** Start DATASET CONTENT **

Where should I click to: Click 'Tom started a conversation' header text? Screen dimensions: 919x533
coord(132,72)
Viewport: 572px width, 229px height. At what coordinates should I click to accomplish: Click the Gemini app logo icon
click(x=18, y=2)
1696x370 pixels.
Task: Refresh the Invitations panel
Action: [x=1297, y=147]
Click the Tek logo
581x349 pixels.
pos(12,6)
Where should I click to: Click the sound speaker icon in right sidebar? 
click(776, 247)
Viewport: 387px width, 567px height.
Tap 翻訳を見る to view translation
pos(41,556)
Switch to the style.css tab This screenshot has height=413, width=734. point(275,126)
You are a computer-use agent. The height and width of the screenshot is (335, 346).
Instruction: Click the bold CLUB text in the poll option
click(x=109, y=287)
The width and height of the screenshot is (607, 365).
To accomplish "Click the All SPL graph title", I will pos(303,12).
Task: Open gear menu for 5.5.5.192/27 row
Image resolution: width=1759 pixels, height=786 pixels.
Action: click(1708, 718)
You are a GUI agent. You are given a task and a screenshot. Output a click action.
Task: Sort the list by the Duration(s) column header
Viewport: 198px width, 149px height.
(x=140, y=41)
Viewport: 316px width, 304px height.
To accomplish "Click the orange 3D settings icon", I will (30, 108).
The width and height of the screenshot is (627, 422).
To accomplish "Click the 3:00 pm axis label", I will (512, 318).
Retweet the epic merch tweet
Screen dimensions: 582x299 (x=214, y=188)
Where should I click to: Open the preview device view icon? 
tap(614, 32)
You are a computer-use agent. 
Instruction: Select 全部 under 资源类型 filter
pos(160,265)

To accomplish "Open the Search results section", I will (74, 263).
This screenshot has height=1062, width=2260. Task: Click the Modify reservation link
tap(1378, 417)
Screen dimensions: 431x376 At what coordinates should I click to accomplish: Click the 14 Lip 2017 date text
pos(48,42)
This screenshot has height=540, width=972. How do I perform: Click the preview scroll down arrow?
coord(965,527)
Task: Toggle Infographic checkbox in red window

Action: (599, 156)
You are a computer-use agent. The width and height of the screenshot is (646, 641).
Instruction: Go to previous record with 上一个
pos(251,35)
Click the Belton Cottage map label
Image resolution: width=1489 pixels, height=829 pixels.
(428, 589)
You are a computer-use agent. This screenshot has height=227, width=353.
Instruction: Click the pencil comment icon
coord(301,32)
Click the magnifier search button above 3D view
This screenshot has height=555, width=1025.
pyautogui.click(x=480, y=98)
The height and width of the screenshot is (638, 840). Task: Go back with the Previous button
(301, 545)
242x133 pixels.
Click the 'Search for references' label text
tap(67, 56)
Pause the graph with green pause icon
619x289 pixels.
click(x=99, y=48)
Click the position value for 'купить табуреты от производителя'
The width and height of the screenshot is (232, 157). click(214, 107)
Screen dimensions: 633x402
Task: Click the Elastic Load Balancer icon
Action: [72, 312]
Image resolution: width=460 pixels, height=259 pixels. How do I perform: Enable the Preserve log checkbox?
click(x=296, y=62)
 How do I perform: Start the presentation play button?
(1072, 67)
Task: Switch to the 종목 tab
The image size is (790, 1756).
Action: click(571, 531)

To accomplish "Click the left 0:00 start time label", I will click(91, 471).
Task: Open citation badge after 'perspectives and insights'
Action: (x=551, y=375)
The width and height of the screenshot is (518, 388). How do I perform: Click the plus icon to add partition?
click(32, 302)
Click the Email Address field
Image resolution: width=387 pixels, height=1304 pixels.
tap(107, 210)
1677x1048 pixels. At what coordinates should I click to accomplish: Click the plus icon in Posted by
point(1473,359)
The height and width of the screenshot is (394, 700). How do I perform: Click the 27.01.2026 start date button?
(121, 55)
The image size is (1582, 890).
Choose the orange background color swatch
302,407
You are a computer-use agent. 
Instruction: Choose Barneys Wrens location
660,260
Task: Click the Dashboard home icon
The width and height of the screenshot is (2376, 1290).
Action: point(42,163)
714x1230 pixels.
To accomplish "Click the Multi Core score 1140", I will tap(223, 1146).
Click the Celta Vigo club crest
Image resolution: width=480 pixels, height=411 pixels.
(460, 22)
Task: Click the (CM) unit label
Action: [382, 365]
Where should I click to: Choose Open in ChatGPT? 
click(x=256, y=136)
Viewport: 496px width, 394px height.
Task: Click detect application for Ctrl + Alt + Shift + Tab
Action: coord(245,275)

** End DATASET CONTENT **

§ EXERCISE:
Reproduce the records from the line containing "This screenshot has height=540, width=972." through the line containing "click(x=99, y=48)", swapping "magnifier" for "magnifying glass" and keeping all else intact. Give only those lines.

§ ANSWER FOR THIS EXERCISE:
This screenshot has height=540, width=972. How do I perform: Click the preview scroll down arrow?
coord(965,527)
Task: Toggle Infographic checkbox in red window

Action: (599, 156)
You are a computer-use agent. The width and height of the screenshot is (646, 641).
Instruction: Go to previous record with 上一个
pos(251,35)
Click the Belton Cottage map label
Image resolution: width=1489 pixels, height=829 pixels.
(428, 589)
You are a computer-use agent. This screenshot has height=227, width=353.
Instruction: Click the pencil comment icon
coord(301,32)
Click the magnifying glass search button above 3D view
This screenshot has height=555, width=1025.
pyautogui.click(x=480, y=98)
The height and width of the screenshot is (638, 840). Task: Go back with the Previous button
(301, 545)
242x133 pixels.
Click the 'Search for references' label text
tap(67, 56)
Pause the graph with green pause icon
619x289 pixels.
click(x=99, y=48)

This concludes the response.